Significant risk factors between hypertension status in pregnant women and non-pregnant women included older age groups (25–34 and 35–49), less education, limited healthcare access, not working status, women with higher BMI and rural living. Earlier studies have found that hypertension begins to rise during reproductive years (between ages 15 and 49). Our findings confirm that risk increases progressively within this cohort, reaching its peak among women aged 35–49. The risk of hypertension increases in women who are older because of obesity, diabetes and atherosclerosis, which affects the small arteries, causing hypertension. This progression highlights that 'reproductive age’ is not a period of uniform risk; rather, it is a window of increasing physiological vulnerability where the cumulative effects of BMI and socioeconomic stressors manifest as elevated blood pressure.^{23 24} Low educational attainment is linked to unhealthy lifestyle choices, such as an unbalanced diet or a lack of exercise, contributing to higher hypertension risk.²⁵ Using concentration index decomposition, the top three sources of inequality in hypertension were job (15%), educational level (18%) and economic status (21%)—account for over 70% of inequality in hypertension prevalence.²⁶ Higher BMI is also a significant factor, as individuals with obesity are 2–3 times more likely to develop cardiovascular diseases, for which hypertension is an early indicator. Similarly, while Indian and Ghanaian data linked hypertension to advanced age (35–49 years) and high BMI, our multivariable analysis demonstrates that these factors remain the most potent predictors across the entire 21-country sample, with non-pregnant women in the 35–49 age group exhibiting a 3.69-fold increase in risk.

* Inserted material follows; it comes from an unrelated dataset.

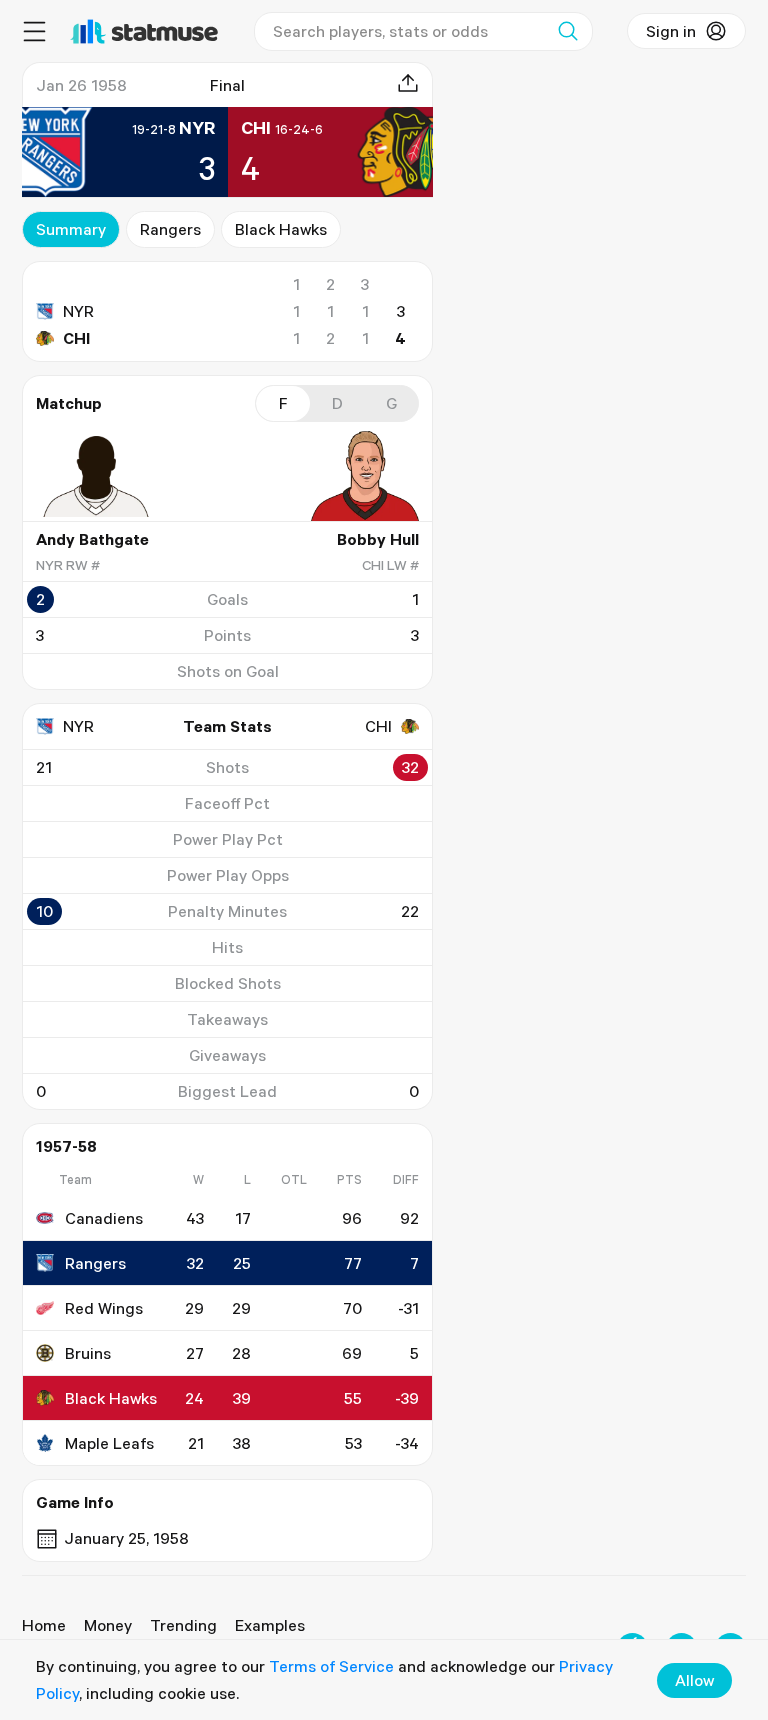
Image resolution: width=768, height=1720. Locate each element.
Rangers (170, 229)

Hypertension awareness is notably low in LMICs compared with HICs.⁶ Our study found that educational status and media exposure among both pregnant and non-pregnant women correlate with hypertension prevalence. Women with education beyond elementary school are less likely to be hypertensive, while less educated women in India, sub-Saharan Africa and Bangladesh exhibit higher rates.27,29 Additionally, those with only primary education or no formal education show lower awareness, impacting healthcare access and increasing hypertension risk associated with higher prevalence of uncontrolled blood pressure.³⁰ Media exposure is linked to lower hypertension rates among non-pregnant women, supporting its role as an educational tool. A study used Facebook to promote a 14 min video on hypertension awareness. Viewers who clicked on the advertisement typically spent around 5 min watching the video, which could encourage them to adopt preventive health behaviours.³¹ Through public service announcements, advertisements and short dramas, mass media provides educational information that raises awareness about maternal care, particularly regarding the risks of hypertension among women.³² Access to healthcare and education influences hypertension control, with regular service users more likely to receive effective treatments.^{33 34} Addressing hypertension thus requires both individual monitoring and broader health education strategies, including health education and policy interventions such as salt taxes in non-essential high energy density foods (eg, processed food, junk food), are essential for hypertension management.³

Hypertension during pregnancy is linked to significant maternal and fetal health risks, including increased morbidity and mortality.³⁵ In the USA, hypertension accounts for up to 15% of maternal deaths, ranking it as the second most common cause of maternal mortality.^{36 37} While in India, hypertension may be responsible for up to one-third of maternal deaths.³⁸ A study in Ethiopia revealed that the perinatal mortality rate was 21.2% for women with hypertensive disorders of pregnancy (HDP) compared with 6.2% for women with normal blood pressure, with all adverse perinatal outcomes being more prevalent among those with HDP.³⁹ Furthermore, women who experience elevated blood pressure during pregnancy are at a greater risk of developing cardiovascular diseases later in life.^{40 41}

Pregnancy-related hypertension disorders, like pre-eclampsia and gestational hypertension, require careful management, including monitoring and treatment to reduce complications. Key risk factors include advanced maternal age (35–49 years), obesity and pre-existing conditions.⁴² Effective management, involving early detection, consistent monitoring, lifestyle interventions, pharmacological treatment and, in severe cases, planned preterm delivery, is crucial for minimising adverse outcomes for both mother and fetus.⁴³ Pre-eclampsia requires close monitoring to keep blood pressure under 140/90 mm Hg, using antihypertensives and magnesium sulfate to prevent seizures, with early delivery recommended in severe cases.⁵ Similarly, gestational hypertension mandates careful monitoring of blood pressure and fetal well-being, initiating pharmacological intervention if levels exceed 140/90 mm Hg to prevent complications.^{44 45}

Education plays a critical role, as women with higher education levels are less likely to develop hypertension due to better health literacy that enables a better understanding of disease risks, improved access to medical information and enhanced ability to make more rational and informed decisions regarding healthy lifestyles, such as diet, physical activity and stress management. Education can also improve an individual’s cognitive abilities, leading to better preventive behaviours, including adherence to health precautions.⁴⁶ Access to healthcare is another key factor, with barriers such as cost and infrastructure limiting timely care. Additionally, the availability of affordable antihypertensive medications remains a challenge, especially in rural areas where healthcare access is poorer.⁴⁷ Community health workers can play a pivotal role in educating rural populations about hypertension risk factors.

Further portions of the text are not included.